必須課題
- 1) 次の記述(a)〜(c)が抜粋本文の内容と一致するかどうかを、それぞれ「はい」か「いいえ」で答え、判断の根拠となる抜粋本文の語句をそのまま引用してください。(a) 犯行は平成15年1月12日午前1時ころに行われた。(b) Aは周囲から勧められた痛み止めの座薬を使用していた。(c) 同居している親族らは、Aが本当に死にたがっていると認識していた。
- 2) 抜粋本文によれば、Aの手術が行われたのはいつですか。

抜粋本文
この裁判が確定した日から4年間その刑の執行を猶予する。
訴訟費用は被告人の負担とする。
理    由
(罪となるべき事実)
 被告人は,以前から,両膝変形性関節症等を患っていた妻のA(当時82歳)を
介護していたところ,同人が前記症状により膝の痛みを訴え苦しんでいることに同
情し,殺害に関し真に同人の承諾はなかったものの,真に承諾があったものと誤認
して同人を殺害しようと決意し,平成15年1月12日午前1時ころ,山口県下関
市ab丁目c番d号B方1階6畳和室において,就寝中の同人に対し所携のタオル
を同人の頸部に巻き付けて絞めつけ,よって,そのころ,同所において,同人を頸
部圧迫により窒息死させて殺害したものである。
(証拠の標目)
  省略
(事実認定の補足説明)
 本件につき,Aから殺害に関し正常な判断能力に基づく真摯な承諾はなかったも
のの,被告人において,その承諾があったものと誤認して本件犯行を行ったと認定
した理由は,以下のとおりである。
 前掲関係各証拠によれば,Aは,日頃から両膝変形性関節症等により足腰の痛み
を訴えたり愚痴を述べたりしており,平成14年10月に行われた手術の後は,こ
うした訴えが特にひどくなり,「痛い。殺してくれ。」,「死にたい。」などと言
うようになっていたことが認められるが,周囲から痛み止めの座薬の使用を勧めら
れても使用しないなど,痛みの程度が真に耐え難い程度のものであったとは認めら
れないし,同居している親族らも,Aから「死にたい。」などと言われた際,同人
が本当に死にたがっているとは認識していなかった旨供述し,当時,Aの診察に当
たっていた医師は,本件犯行前において,Aには,退行期うつ病の症状や痴呆症状
がみられ,Aの「死にたい。」などという言葉についても,こうした同人の精神症
状が作用したものと
判断している(証人C)。これらの事実によると,本件犯行前,Aが日頃から死ぬ
ことを真摯に希望したり,認識,認容したりしていたものではないと推認される。

参照資料
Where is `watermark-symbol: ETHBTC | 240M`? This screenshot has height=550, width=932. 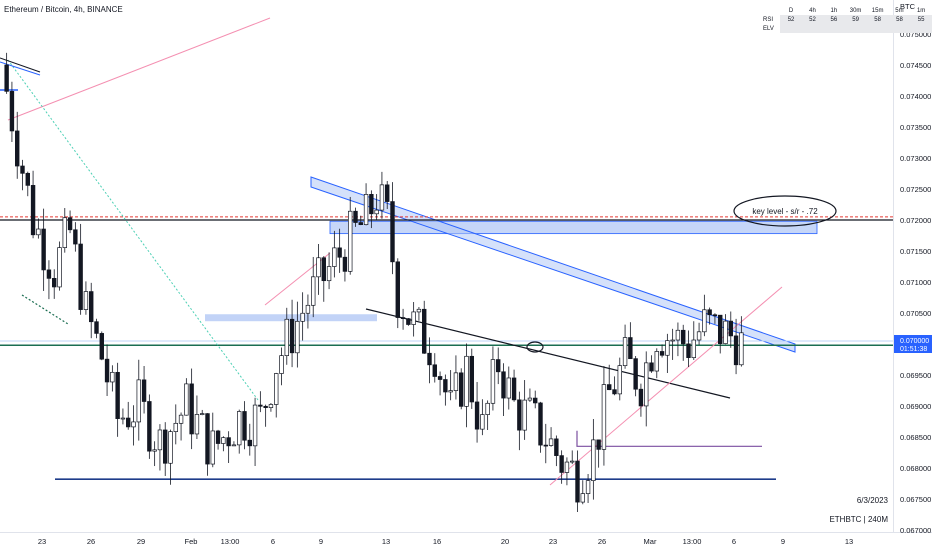
watermark-symbol: ETHBTC | 240M is located at coordinates (858, 520). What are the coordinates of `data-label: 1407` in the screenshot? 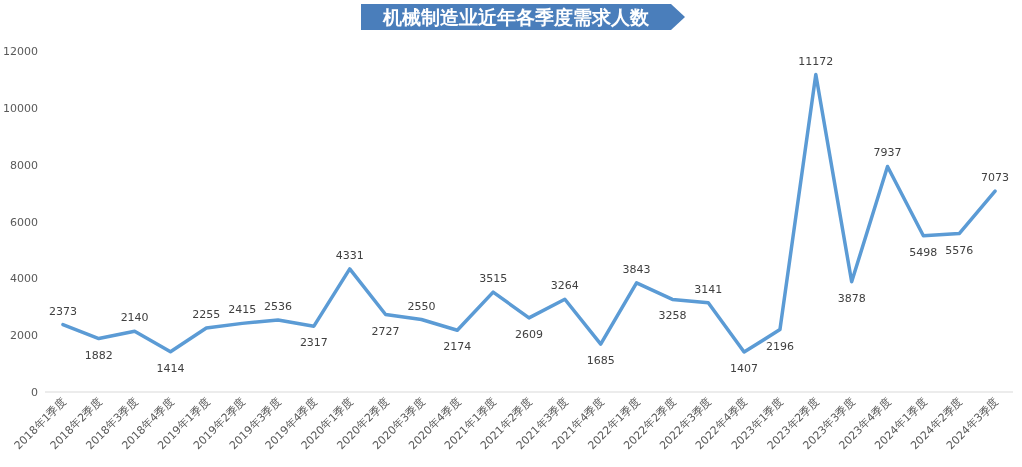 It's located at (744, 369).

課題の解答
- 1)
(a) はい。「平成15年1月12日午前1時ころ」
(b) いいえ。「周囲から痛み止めの座薬の使用を勧められても使用しない」
(c) いいえ。「同人が本当に死にたがっているとは認識していなかった」

- 2) 平成14年10月です。